After locating the line with "Screen dimensions: 980x343" in the entries below, set down exactly that line and each one after it to the end, skipping pictures.

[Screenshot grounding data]

::::::

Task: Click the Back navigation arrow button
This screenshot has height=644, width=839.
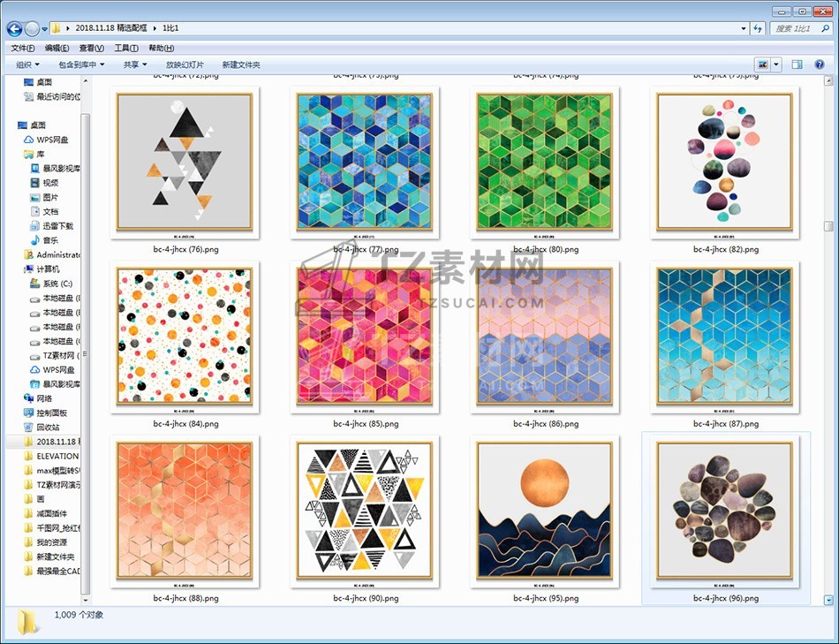Action: [15, 29]
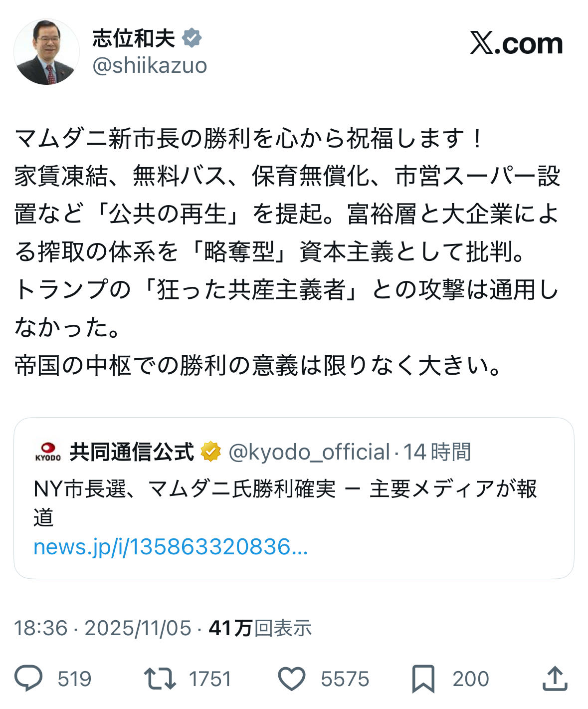Click the gold verified badge beside 共同通信公式
The width and height of the screenshot is (588, 709).
pos(210,452)
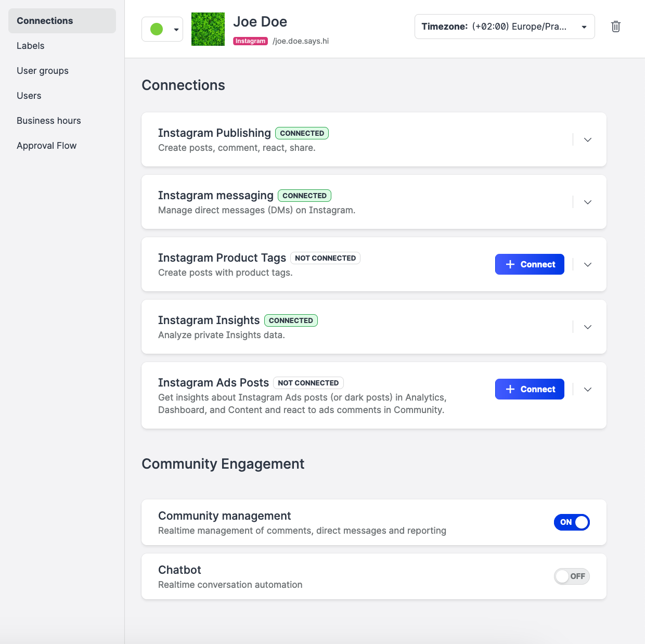Go to User groups settings
Screen dimensions: 645x644
(x=43, y=71)
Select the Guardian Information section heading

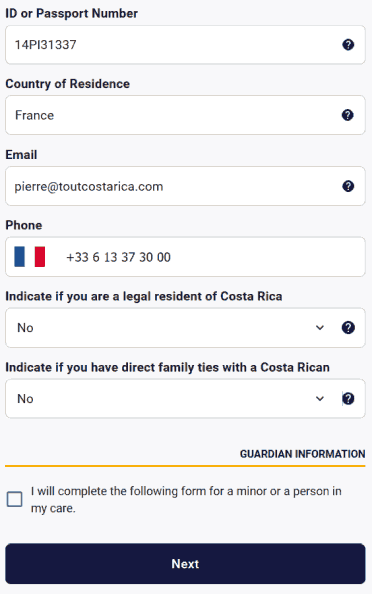(302, 454)
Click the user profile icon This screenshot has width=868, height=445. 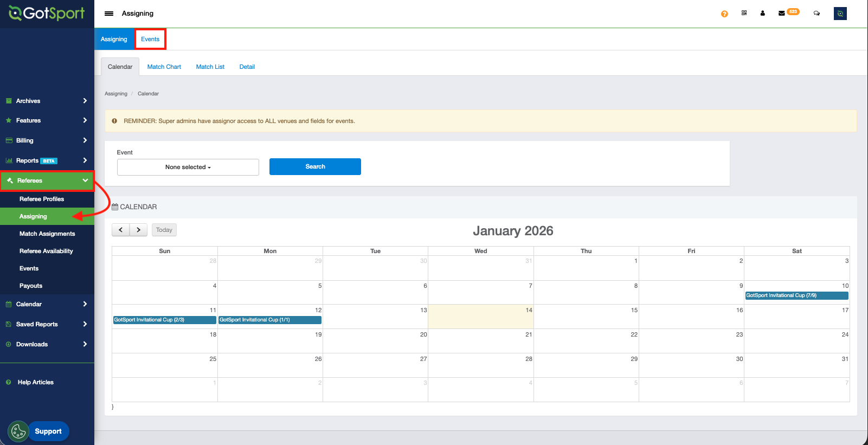[762, 14]
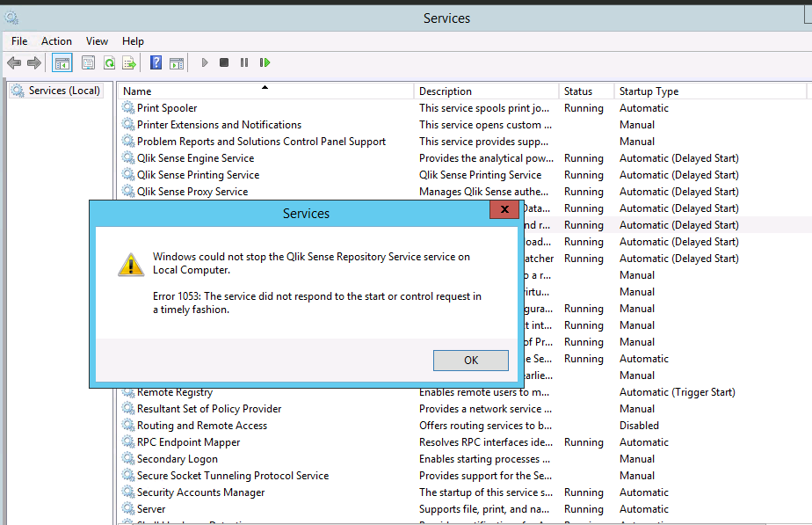Open the View menu
Viewport: 812px width, 525px height.
(97, 41)
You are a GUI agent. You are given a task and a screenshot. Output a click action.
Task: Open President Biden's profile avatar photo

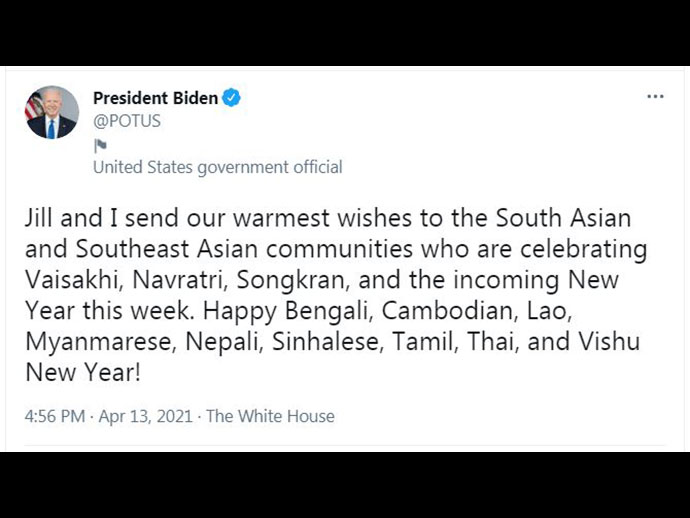(52, 113)
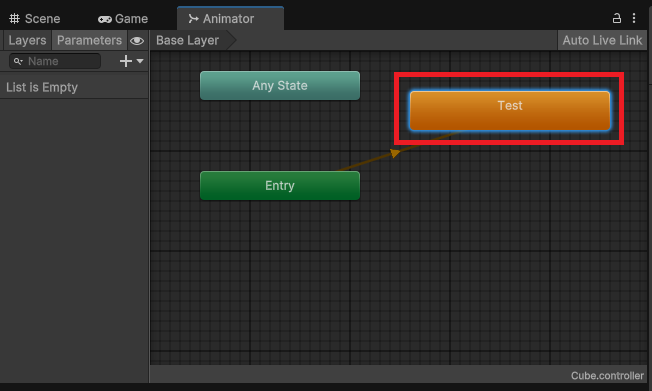Viewport: 652px width, 391px height.
Task: Click the search magnifier icon in Name field
Action: tap(18, 62)
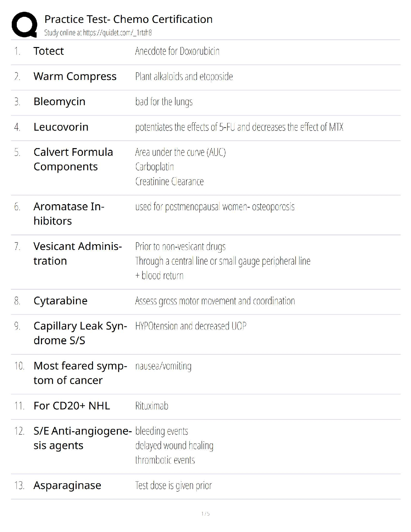Image resolution: width=411 pixels, height=532 pixels.
Task: Click the Quizlet Q logo icon
Action: click(x=24, y=25)
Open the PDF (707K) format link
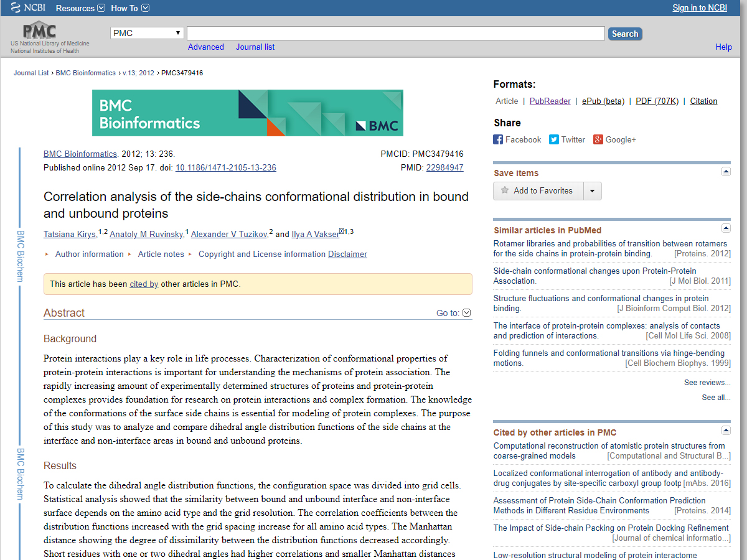Screen dimensions: 747x560 coord(657,101)
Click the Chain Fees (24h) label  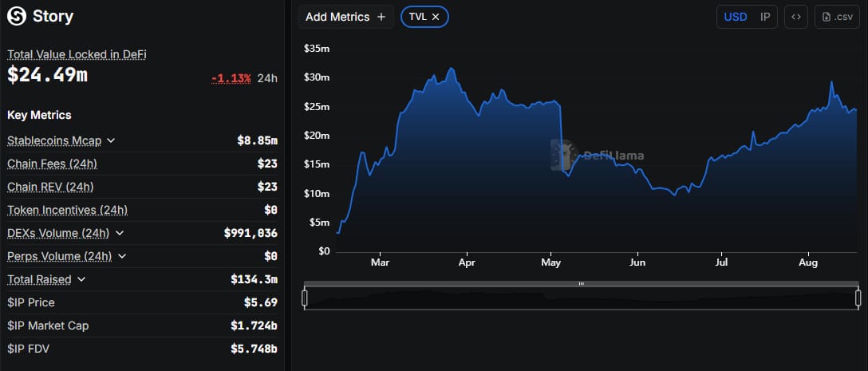coord(52,164)
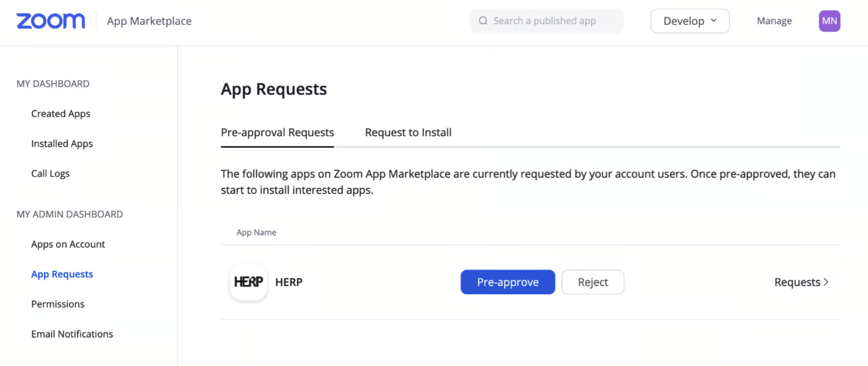Open Apps on Account

(68, 244)
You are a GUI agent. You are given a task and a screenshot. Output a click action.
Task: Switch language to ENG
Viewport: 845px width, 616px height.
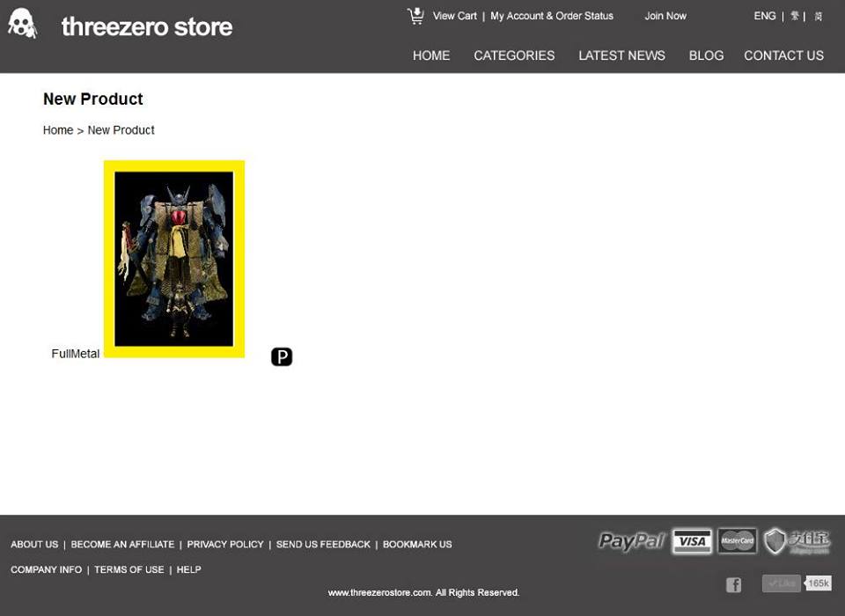point(765,16)
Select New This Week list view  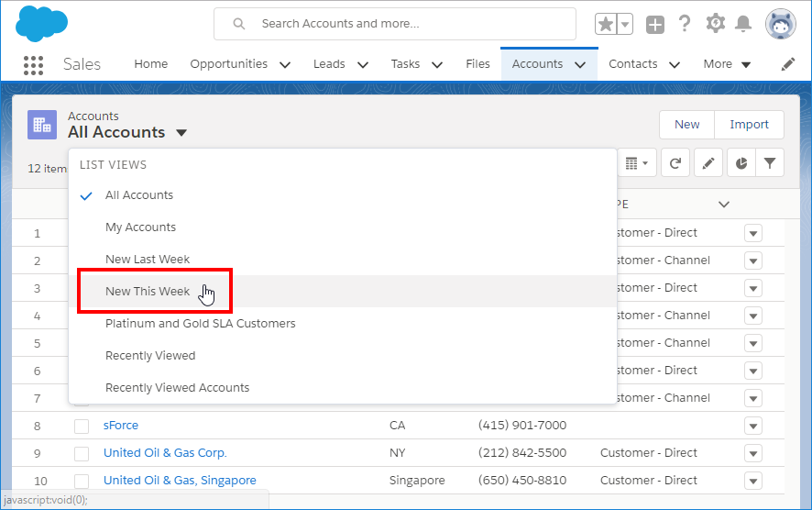[148, 291]
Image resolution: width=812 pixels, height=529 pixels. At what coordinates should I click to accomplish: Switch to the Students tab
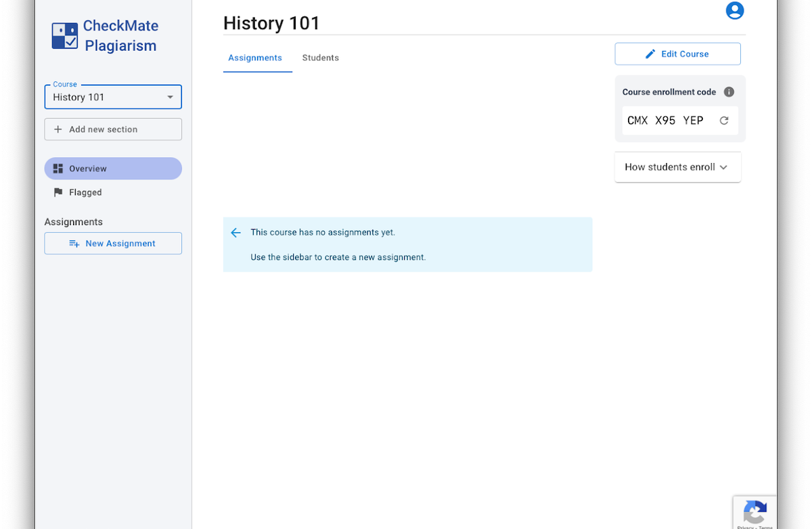320,58
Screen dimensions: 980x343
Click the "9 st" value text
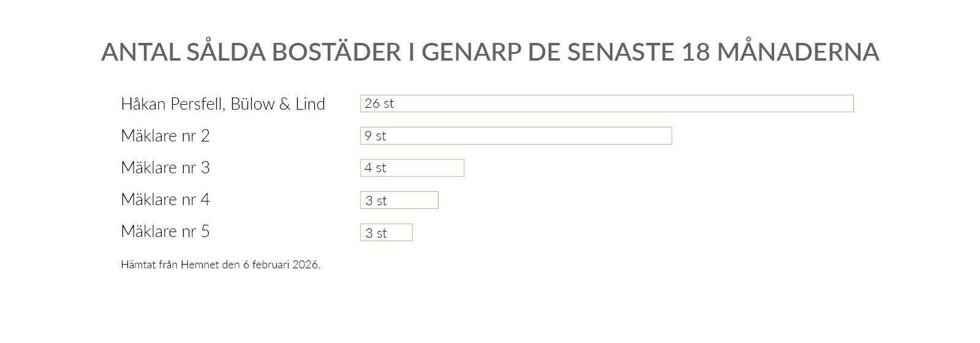(x=375, y=136)
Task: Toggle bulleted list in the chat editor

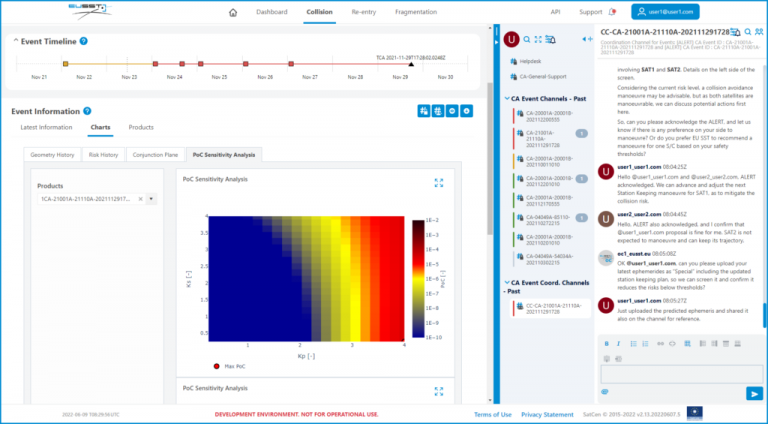Action: [633, 344]
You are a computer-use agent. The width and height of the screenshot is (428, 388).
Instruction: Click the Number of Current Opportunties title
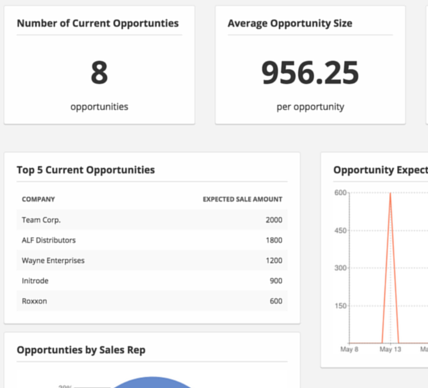point(98,23)
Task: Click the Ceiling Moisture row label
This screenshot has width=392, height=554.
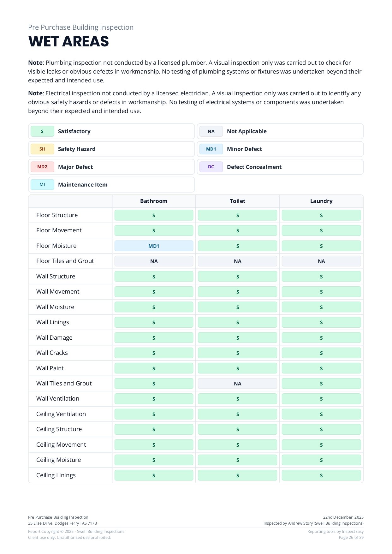Action: click(58, 460)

::::::

EXERCISE SOLUTION:
Screen dimensions: 980x343
Click the "9 st" value text
(x=375, y=136)
Task: Toggle bulleted list in the chat editor

Action: [633, 344]
You are a computer-use agent. The width and height of the screenshot is (428, 388).
Instruction: Click the Number of Current Opportunties title
point(98,23)
Task: Click the Ceiling Moisture row label
This screenshot has width=392, height=554.
Action: click(58, 460)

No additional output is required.